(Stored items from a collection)
+-------+
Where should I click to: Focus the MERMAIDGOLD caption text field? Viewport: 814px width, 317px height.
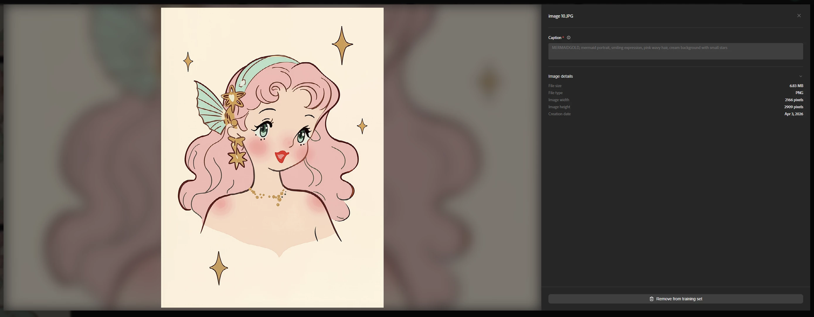pos(675,51)
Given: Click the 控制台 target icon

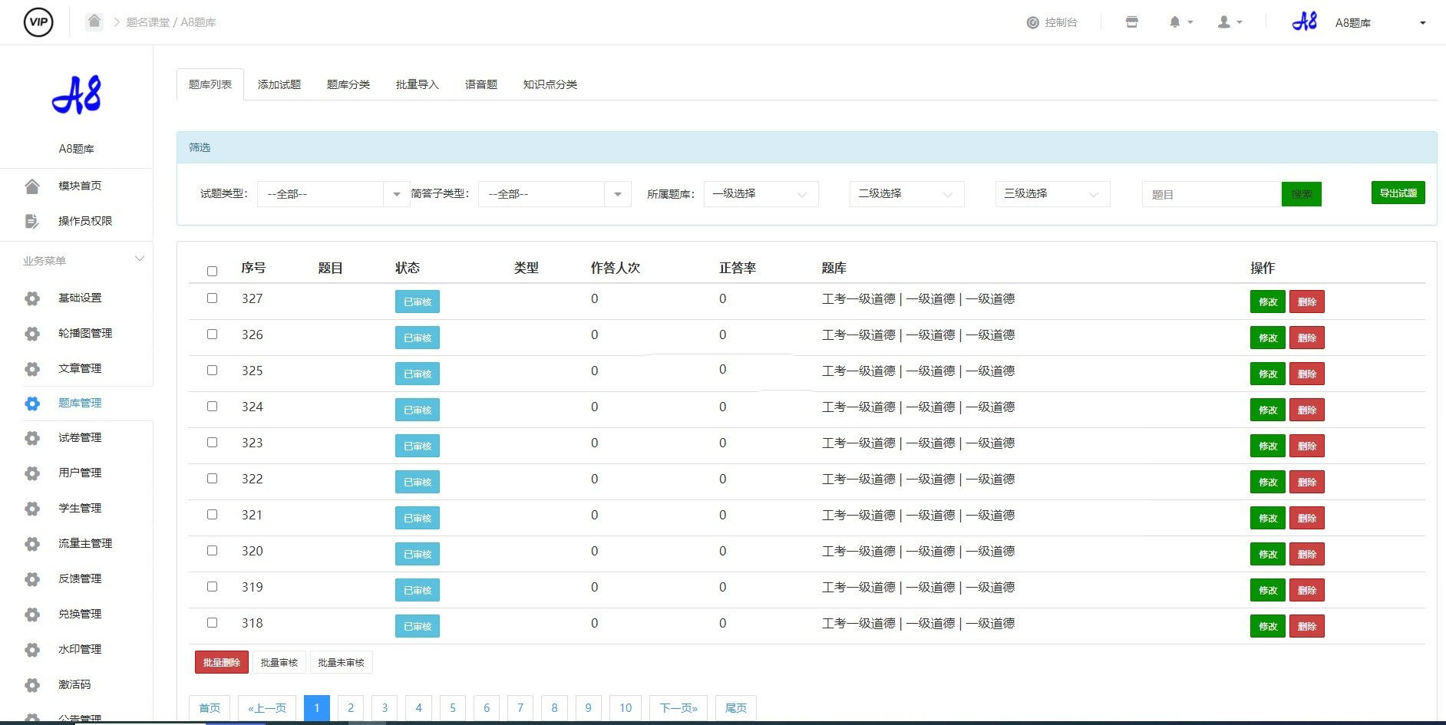Looking at the screenshot, I should coord(1032,21).
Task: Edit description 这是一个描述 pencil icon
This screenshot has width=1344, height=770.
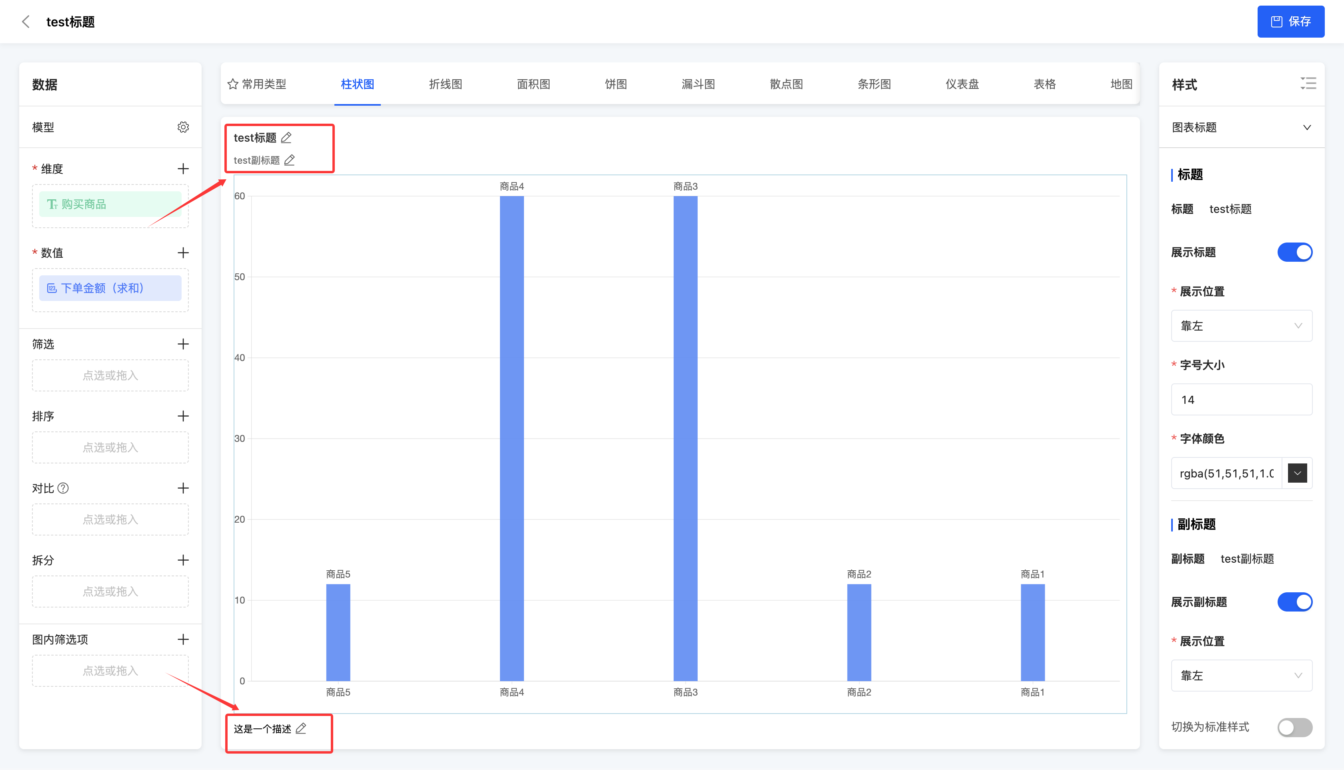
+-------+
Repeat every record above exactly, but leave out any pictures.

Where should I click to: Focus the MERMAIDGOLD caption text field? Viewport: 814px width, 317px height.
pos(675,51)
Given: Click the 控制台 target icon

Looking at the screenshot, I should coord(1032,21).
Task: Edit description 这是一个描述 pencil icon
This screenshot has width=1344, height=770.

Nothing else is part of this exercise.